ゴロフキンがカネロに完敗で再びミドル級へ。村田諒太が現役続行なら、時代の代わり目にどう関われるのか (3ページ目)

  • 杉浦大介●文 text by Sugiura Daisuke
  • photo by Getty Images

カネロ、ゴロフキンの今後

 もっとも、近年のボクシング界を彩ったふたりが、キャリア後半、終盤にどんな道を歩んでいくのかは興味深くもある。カネロ、ゴロフキンが主人公格だったミドル級、スーパーミドル級も過渡期に入っていく可能性が高い。

 そこで、祭りを終えたばかりの両雄と、中量級戦線の今後を展望しておきたい。

 ゴロフキン戦後、カネロは試合前から負傷していた左手首を手術する予定だと発表した。簡単なケガではないとのことで、復帰は早くて来年5月になるかもしれない。

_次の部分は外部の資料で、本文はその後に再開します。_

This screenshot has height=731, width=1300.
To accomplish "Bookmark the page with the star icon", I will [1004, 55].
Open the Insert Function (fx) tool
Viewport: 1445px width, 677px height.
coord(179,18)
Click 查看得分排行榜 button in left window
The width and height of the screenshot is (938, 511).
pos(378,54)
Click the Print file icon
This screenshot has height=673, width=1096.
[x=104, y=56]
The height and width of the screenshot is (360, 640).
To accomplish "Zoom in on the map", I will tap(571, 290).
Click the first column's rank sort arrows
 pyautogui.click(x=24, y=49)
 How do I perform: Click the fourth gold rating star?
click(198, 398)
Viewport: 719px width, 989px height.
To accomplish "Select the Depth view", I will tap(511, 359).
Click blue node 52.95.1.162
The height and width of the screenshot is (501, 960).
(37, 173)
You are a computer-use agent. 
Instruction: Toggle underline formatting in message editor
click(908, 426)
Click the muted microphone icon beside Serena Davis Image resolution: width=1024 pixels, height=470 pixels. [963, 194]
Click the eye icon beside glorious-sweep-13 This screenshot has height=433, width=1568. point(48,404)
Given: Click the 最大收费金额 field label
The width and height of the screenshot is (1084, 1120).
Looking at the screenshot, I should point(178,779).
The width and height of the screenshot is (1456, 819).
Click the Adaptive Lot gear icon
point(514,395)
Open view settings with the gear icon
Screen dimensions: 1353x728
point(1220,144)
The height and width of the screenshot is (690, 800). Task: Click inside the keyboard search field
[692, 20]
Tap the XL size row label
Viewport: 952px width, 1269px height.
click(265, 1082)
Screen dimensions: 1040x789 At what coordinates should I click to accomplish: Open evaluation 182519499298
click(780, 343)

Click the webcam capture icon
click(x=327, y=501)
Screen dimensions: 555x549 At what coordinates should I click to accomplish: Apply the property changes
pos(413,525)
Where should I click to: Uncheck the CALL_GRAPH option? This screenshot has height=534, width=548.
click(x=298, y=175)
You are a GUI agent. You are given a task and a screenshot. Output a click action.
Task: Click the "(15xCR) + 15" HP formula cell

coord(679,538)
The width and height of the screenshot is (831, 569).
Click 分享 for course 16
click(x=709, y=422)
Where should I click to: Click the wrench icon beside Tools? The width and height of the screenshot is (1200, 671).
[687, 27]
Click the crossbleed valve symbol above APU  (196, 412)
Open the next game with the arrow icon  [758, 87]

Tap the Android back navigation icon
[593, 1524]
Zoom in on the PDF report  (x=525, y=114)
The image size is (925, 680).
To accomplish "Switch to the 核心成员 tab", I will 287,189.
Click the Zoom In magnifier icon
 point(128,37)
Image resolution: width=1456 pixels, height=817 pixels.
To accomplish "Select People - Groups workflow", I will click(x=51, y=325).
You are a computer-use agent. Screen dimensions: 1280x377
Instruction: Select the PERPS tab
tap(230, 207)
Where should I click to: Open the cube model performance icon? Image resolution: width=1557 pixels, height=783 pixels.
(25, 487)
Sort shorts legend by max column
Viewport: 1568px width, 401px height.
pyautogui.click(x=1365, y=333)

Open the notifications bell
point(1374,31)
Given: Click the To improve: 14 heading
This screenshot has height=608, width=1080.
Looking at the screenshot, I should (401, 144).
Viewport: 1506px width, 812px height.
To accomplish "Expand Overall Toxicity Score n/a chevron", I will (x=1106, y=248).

「手と体を休める必要がある。より強くなって戻ってくるよ。(ビボルとのリベンジ戦は)私のレガシー、プライド、そして祖国、家族にとって重要だ」

 会見でのカネロはそう語り、一度は苦杯をなめたビボルとの再戦に意欲を見せた。カネロvsビボルが本当に組まれれば、第1戦で明確な差を示した31歳のロシア人王者が有利とみなされるだろう。

 久々に"アンダードッグ"になるカネロにとって、今回のゴロフキン戦以上の大一番。その結果次第で、"北米最高のドル箱"であり続けてきたメキシカンアイドルの商品価値に大きな傷がつくことも考えられる。

 そんなリスキーなリマッチを本当に強行するのか。WBC世界スーパーミドル級王者デビッド・ベナビデス(アメリカ)、WBC世界ミドル級王者ジャモール・チャーロ(アメリカ)といった他の強豪たちまで含め、カネロの方向性と対戦者選びに再び注目が集まる。

 2敗目を喫したばかりのゴロフキンも、「私はまだ160lbs(ミドル級)でベルトを3本持っている。私の中に燃えるもの、情熱が残っている」と語り、現役引退は否定していた。スーパーミドル級ではやはり体の張りがもうひとつで、次戦ではミドル級への復帰が確実。DAZNとの契約はカネロとの第3戦で満了らしく、これから先は中継局の縛りがないFAの立場で次の相手を選ぶことになる。

 ゴロフキンが持っているWBAミドル級スーパー王座をキープしたければ、正規王者エリスランディ・ララ(キューバ)との指名戦をこなさなければならない。旧ソ連圏の選手はタイトルにこだわる傾向が強く、復帰戦で39歳のララとのベテラン対決が実現することも考えられそうだ。